▸ **What is needed**
Scan the records for the string "agent" and state how many lines contain it, using the number alone.

▸ **Recorded information**
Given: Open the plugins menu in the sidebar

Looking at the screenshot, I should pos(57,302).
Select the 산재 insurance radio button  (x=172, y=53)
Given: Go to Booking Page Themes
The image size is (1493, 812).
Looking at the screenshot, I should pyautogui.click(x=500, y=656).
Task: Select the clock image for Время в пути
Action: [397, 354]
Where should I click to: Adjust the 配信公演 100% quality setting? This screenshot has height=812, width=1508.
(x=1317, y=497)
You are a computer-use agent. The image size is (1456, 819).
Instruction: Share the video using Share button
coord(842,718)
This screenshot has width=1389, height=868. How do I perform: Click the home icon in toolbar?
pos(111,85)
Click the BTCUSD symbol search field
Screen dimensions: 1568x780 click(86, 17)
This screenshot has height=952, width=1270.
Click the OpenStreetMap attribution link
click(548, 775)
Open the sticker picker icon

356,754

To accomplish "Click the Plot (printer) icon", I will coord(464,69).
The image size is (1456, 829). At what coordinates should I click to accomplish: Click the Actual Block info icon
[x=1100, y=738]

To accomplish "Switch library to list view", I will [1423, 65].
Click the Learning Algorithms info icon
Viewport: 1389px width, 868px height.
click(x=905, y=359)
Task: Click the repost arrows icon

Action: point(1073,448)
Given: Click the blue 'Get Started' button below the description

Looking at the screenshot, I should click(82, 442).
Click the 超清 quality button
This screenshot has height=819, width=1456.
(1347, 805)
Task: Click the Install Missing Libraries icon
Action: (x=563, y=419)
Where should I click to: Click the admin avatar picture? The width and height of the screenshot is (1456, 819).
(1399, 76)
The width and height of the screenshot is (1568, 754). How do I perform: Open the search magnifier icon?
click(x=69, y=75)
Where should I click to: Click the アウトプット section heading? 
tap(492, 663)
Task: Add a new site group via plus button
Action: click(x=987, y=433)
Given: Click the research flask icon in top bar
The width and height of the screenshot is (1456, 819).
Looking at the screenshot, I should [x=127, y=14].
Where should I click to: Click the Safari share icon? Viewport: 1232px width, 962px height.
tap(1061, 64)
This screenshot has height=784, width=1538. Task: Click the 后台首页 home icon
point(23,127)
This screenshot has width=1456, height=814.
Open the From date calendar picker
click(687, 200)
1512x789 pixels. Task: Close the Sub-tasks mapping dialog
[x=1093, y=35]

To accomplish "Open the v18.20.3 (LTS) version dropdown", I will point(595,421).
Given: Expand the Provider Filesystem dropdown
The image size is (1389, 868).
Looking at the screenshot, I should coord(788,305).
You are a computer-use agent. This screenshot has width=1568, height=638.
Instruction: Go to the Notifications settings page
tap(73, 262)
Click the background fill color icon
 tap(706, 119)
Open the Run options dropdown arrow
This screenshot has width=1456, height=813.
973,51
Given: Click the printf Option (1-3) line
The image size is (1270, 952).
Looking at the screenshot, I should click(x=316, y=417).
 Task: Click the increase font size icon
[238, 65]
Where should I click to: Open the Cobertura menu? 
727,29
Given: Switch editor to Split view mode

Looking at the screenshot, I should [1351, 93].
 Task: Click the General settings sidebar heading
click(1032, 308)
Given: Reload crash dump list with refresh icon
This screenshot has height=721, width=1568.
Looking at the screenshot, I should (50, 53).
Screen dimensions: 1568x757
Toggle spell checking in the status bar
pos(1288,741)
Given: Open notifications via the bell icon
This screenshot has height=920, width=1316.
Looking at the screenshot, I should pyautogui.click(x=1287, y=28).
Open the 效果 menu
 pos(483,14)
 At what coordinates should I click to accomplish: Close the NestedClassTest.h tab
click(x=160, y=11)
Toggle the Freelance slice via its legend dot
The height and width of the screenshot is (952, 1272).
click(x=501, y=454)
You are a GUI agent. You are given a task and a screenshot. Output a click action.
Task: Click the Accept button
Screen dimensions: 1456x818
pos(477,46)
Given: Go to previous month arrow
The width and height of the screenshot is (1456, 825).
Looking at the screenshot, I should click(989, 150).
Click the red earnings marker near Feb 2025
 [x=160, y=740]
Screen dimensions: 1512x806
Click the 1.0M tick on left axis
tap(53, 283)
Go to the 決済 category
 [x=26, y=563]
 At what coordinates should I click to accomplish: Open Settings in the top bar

▸ **Your response**
3